WHAT IS REQUIRED — Rewrite the part that starts with the line containing "to those who" and runs through the end of the items, swapping "comment" for "reply" and changing nothing else. Leave the pictures out.

* start SUPPLIED DATA *

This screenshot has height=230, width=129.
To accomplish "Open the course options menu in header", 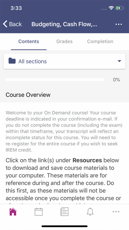I will 118,24.
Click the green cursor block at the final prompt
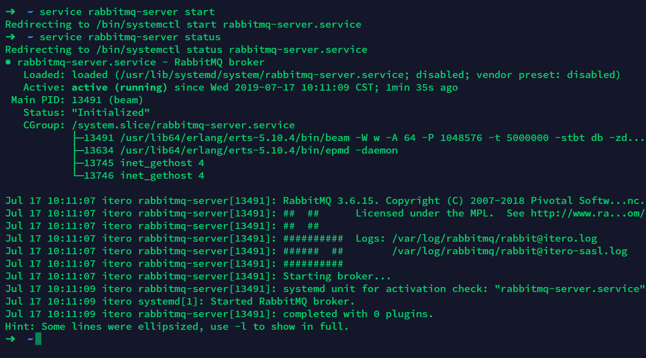This screenshot has height=358, width=646. pyautogui.click(x=38, y=339)
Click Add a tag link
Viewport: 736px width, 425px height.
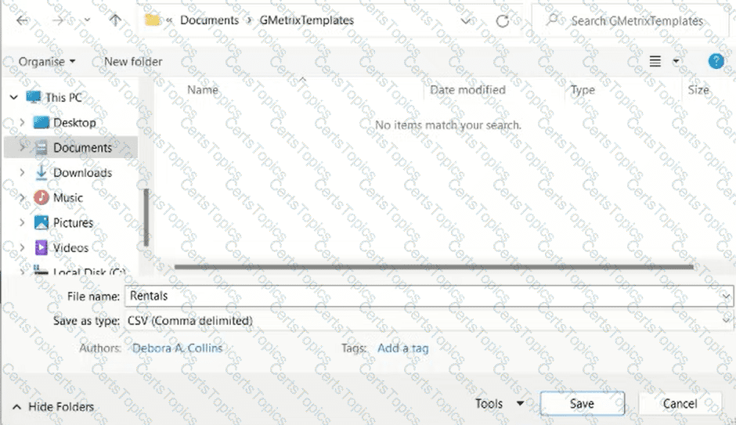(x=402, y=348)
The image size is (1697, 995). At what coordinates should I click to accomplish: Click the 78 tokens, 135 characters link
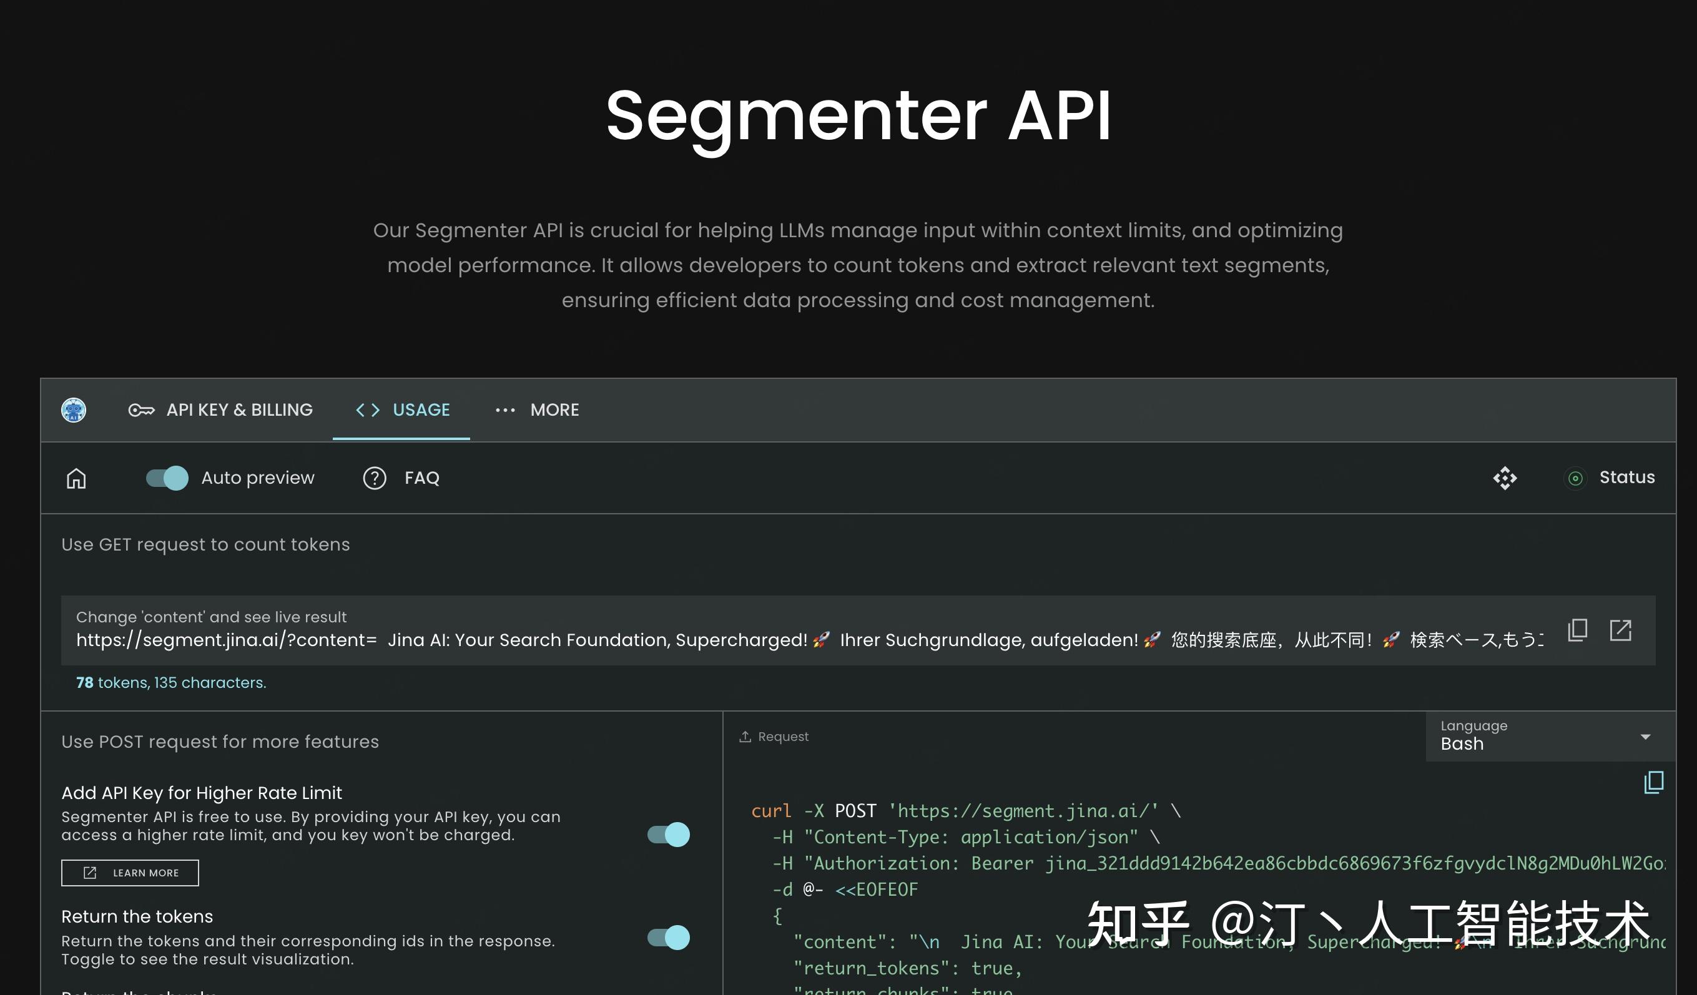pyautogui.click(x=170, y=682)
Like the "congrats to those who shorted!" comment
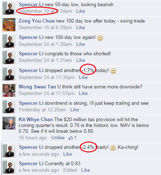The width and height of the screenshot is (161, 175). coord(81,60)
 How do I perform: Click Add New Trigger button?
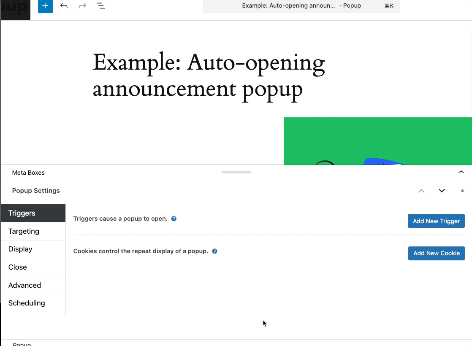click(436, 221)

* end SUPPLIED DATA *

EXERCISE OUTPUT —
Like the "congrats to those who shorted!" reply
The width and height of the screenshot is (161, 175). coord(81,60)
 How do I perform: Click Add New Trigger button?
click(436, 221)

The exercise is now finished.